When a London brewer offered a $25,000 prize for a London-to-London flight, there was a veritable flood of applications. Capt. Tully, who was director and chief of the Ontario Forestry Patrol, was selected. He was a graduate of the famous Gosport Flying School in England and, as an RAF test pilot, had flown many types of aircraft. He chose Medcalf, a wartime buddy, as his navigator.
A special aircraft was ordered from Detroit, powered by a Wright Whirlwind J-5, nine-cylinder radial engine of 225 hp. Tanks to hold 500 gallons were installed. Great excitement attended its delivery flight in August and subsequent trial runs.
While preparations for the London-London flight were being pressed, other hazardous over-water attempts were being made, many of them unsuccessful. In that year, 1927, 20 aviators, two of them women, lost their lives in trail-blazing missions. Seven others were killed during preparatory flights.
These failures did not deter Tully and Medcalf, however, and preparations went ahead. The pair were sworn in as mail carriers. They were to carry special letters including one from Prime Minister King to King George V. A special stamp was made for this inaugural air mail service.
After all-night preparations, Tully and Medcalf climbed aboard their craft shortly after dawn on August 26. Amidst cheers from the throng lining the airport, the “Sir John Carling” took off on the great adventure.
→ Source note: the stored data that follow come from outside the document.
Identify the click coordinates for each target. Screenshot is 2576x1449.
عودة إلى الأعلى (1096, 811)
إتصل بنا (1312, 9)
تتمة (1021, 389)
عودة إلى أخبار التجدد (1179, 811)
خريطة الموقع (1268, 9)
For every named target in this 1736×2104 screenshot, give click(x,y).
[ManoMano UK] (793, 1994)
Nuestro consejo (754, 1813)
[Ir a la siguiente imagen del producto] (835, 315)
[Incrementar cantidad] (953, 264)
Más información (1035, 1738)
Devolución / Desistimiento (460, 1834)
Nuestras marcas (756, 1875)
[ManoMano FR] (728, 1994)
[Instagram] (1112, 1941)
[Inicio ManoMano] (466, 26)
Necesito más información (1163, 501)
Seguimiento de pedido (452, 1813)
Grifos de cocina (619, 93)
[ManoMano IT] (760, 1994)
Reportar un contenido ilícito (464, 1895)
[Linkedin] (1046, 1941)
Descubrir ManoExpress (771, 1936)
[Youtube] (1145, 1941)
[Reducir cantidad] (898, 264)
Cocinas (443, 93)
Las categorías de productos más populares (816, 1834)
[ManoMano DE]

After a week of planning and excitement there was a let down as the plane disappeared over the eastern horizon and the base was soon deserted. Only a few boys were around shortly before noon when the monoplane slid back to earth. Tully reported encountering heavy fog and clouds near Kingston so had followed the sponsor’s orders for safety and returned.
The green light on weather conditions over the Atlantic came from Newfoundland on the last day of August and Tully decided to leave on the next day, Thursday, September 1. All the excitement of departure was repeated and an even larger crowd witnessed the take off.
The “Carling” was forced down early Friday morning near Caribou, Maine. After waiting for clear weather, Tully arrived at Harbour Grace, Nfld. Then the “Sir John Carling” took off at 7:24 am on Wednesday, September 7 and pointed its green nose toward Croydon Airport, London; a haven it never reached.
Apprehension grew as the 33 hours estimated for the flight slipped by and no flash came from England about the arrival. Thursday afternoon papers headlined the disappearance of the monoplane and its two intrepid flyers. Of course, no explanation could be given nor was expected, for the secret of those last few hours lay locked away beneath the waves of the Atlantic.
The flight of the “Carling” is just a hazy memory now with Atlantic flying as uneventful as crossing the street. Two northern Ontario lakes named in honour of Tully and Medcalf are their only memorial.